La Convention-Cadre contribue à la diminution de la consommation de tabac

L’étude conclut également que l’ampleur de la contribution économique de l’industrie du tabac dans l’économie nationale est surestimée et que les arguments selon lesquels la mise en place de mesures plus strictes aurait des conséquences économiques désastreuses ne sont pas corroborées par les expériences d’autres pays qui ont ratifié la CCLAT. À contrario, la réduction de la prévalence globale du tabagisme est susceptible d’induire des avantages à long terme tels qu’une diminution des dépenses de santé et une amélioration de la productivité du travail. Des politiques fiscales fortes augmentent simultanément les recettes fiscales du gouvernement et réduisent les dépenses sanitaires liées au tabac.

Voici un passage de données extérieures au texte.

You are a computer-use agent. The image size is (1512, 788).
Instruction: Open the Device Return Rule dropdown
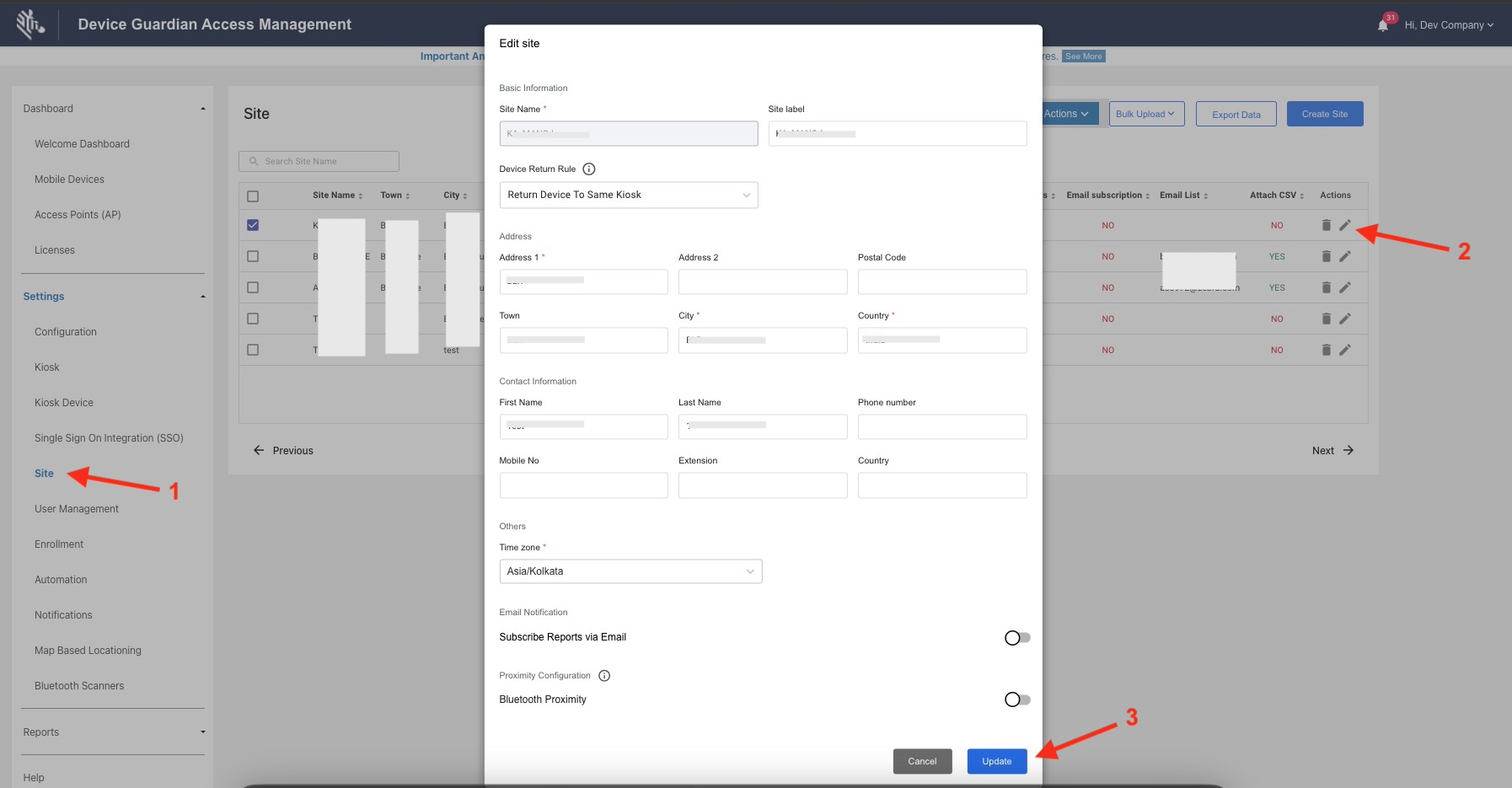pyautogui.click(x=628, y=195)
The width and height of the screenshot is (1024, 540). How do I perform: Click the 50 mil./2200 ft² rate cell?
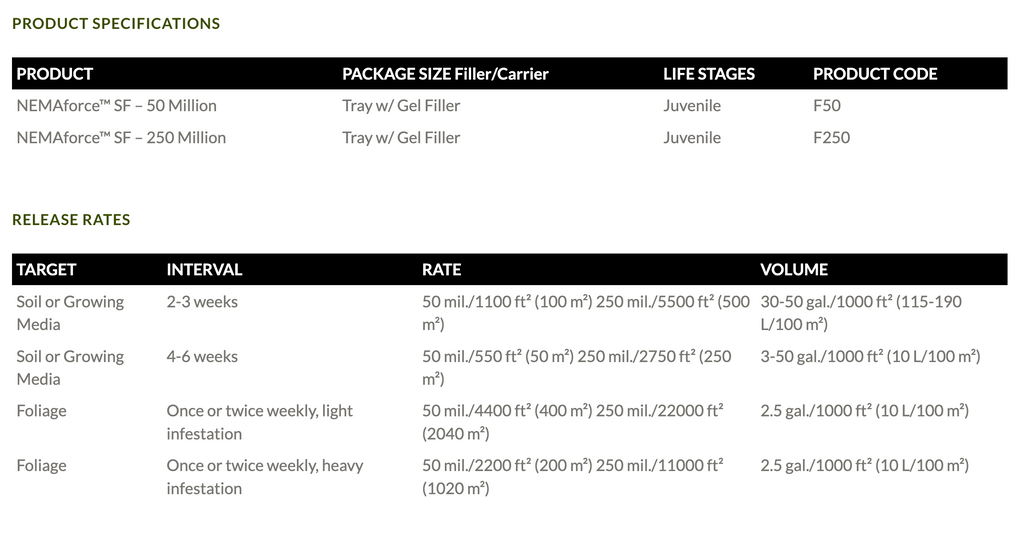coord(573,477)
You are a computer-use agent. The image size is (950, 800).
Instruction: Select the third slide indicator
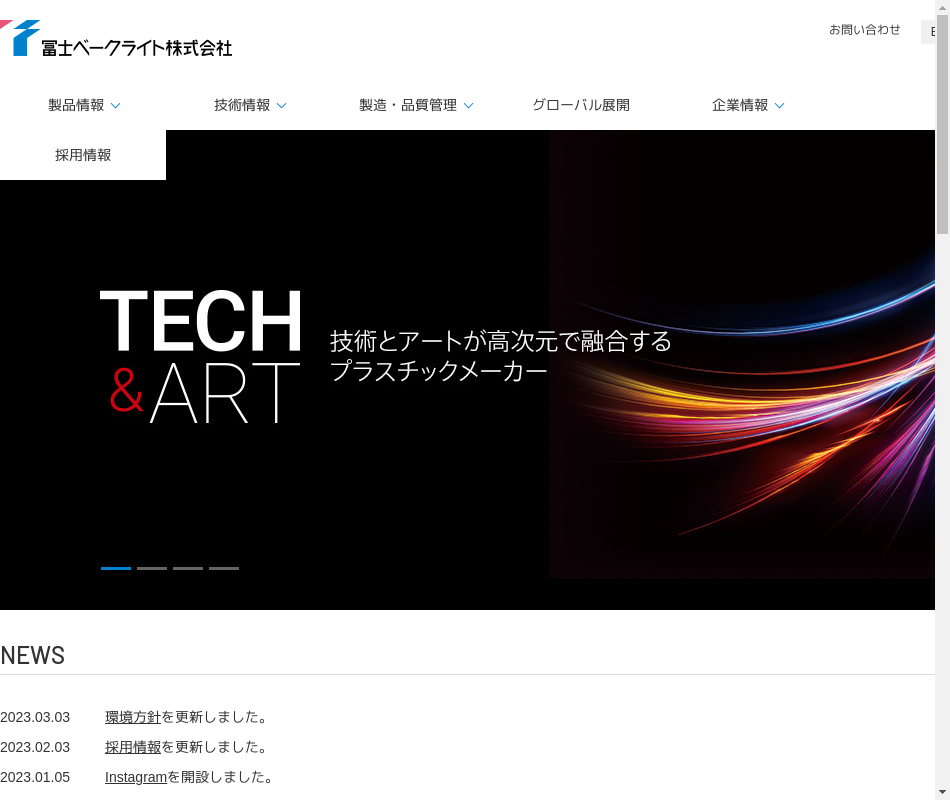(x=188, y=568)
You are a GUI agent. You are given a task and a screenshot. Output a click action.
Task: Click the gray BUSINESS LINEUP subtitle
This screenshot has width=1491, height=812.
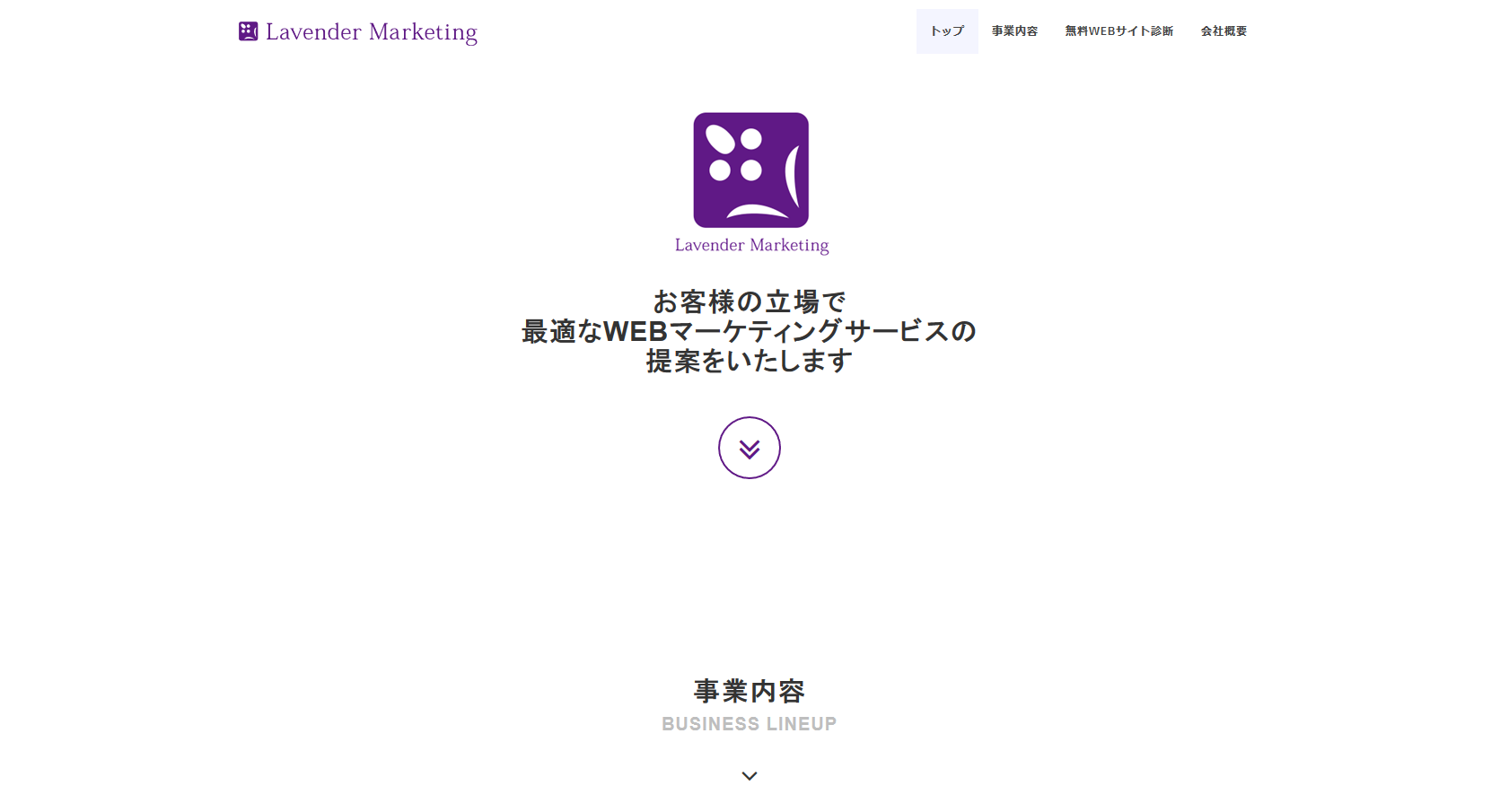pos(749,724)
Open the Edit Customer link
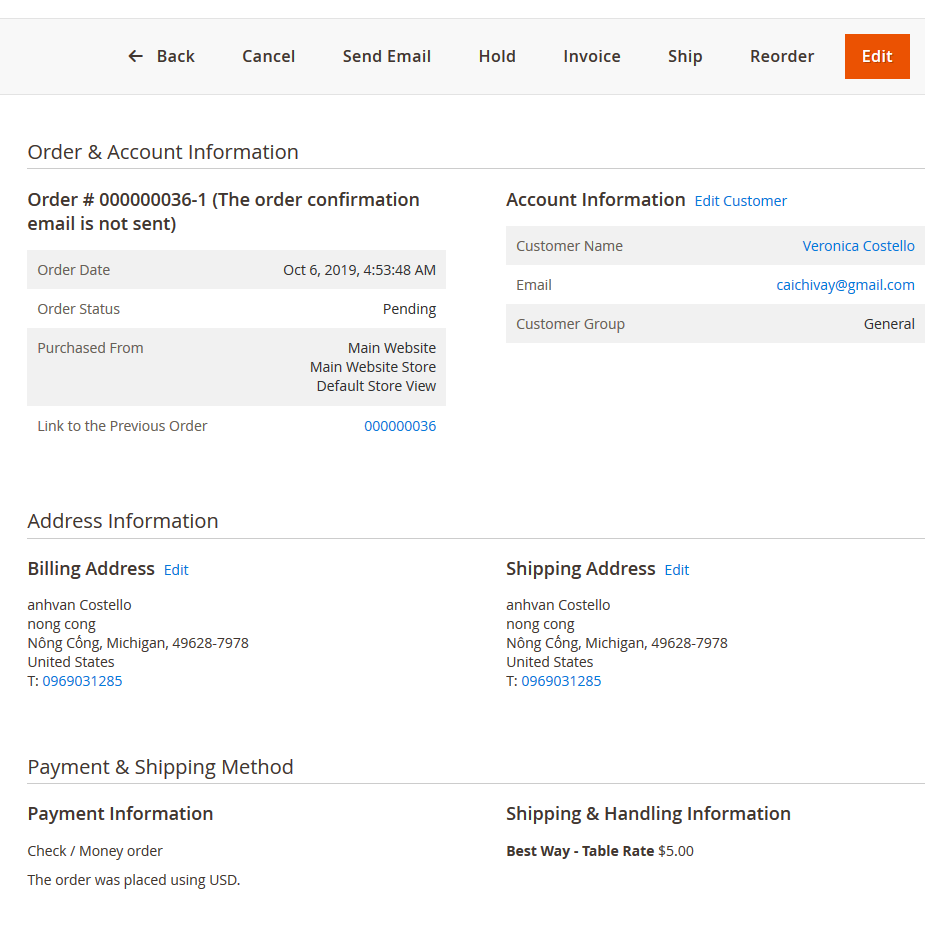 740,201
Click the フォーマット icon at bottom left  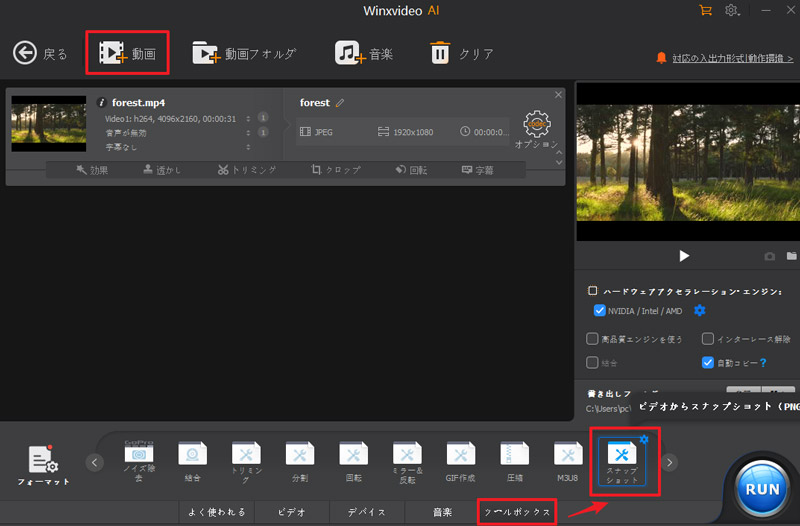[42, 464]
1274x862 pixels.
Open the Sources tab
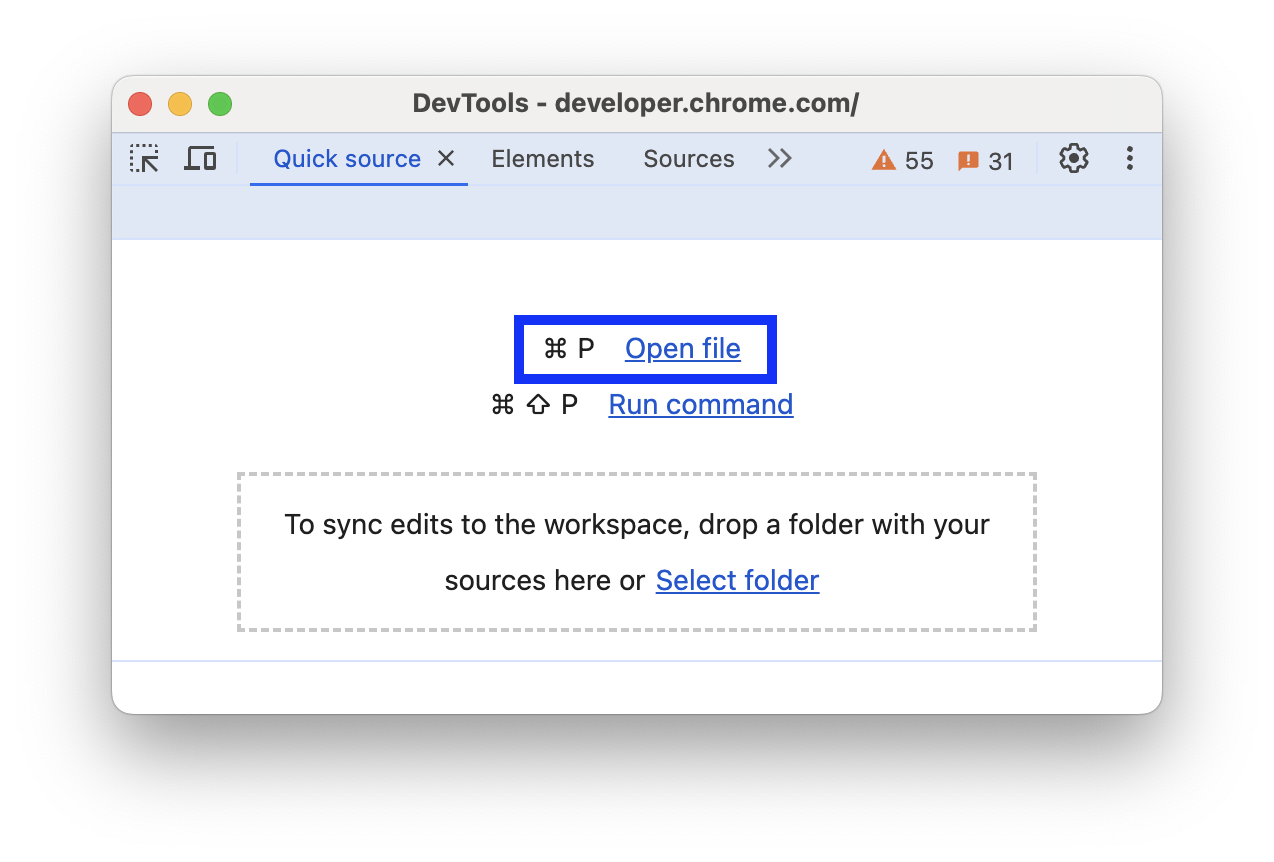point(688,158)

Mots clés : Indonésie, Convention-Cadre, CCLAT, lobby, tabac

©Génération Sans Tabac

AE


[1] Ahsan, A., Afin, R., Amalia, N. et al. FCTC ratification, smoking prevalence, and GDP per capita: lessons for Indonesia and the rest of the world. Global Health 18, 11 (2022). https://doi.org/10.1186/s12992-022-00810-y

[2] The toll of tobacco in Indonesia, Campaign for Tobacco-Free Kids, dernière mise à jour le 26 août 2021, consulté le 8 février 2022

[3] Mary Assunta. Global Tobacco Industry Interference Index 2021. Global Center for Good Governance in Tobacco Control (GGTC). Bangkok, Thailand. Nov 2021.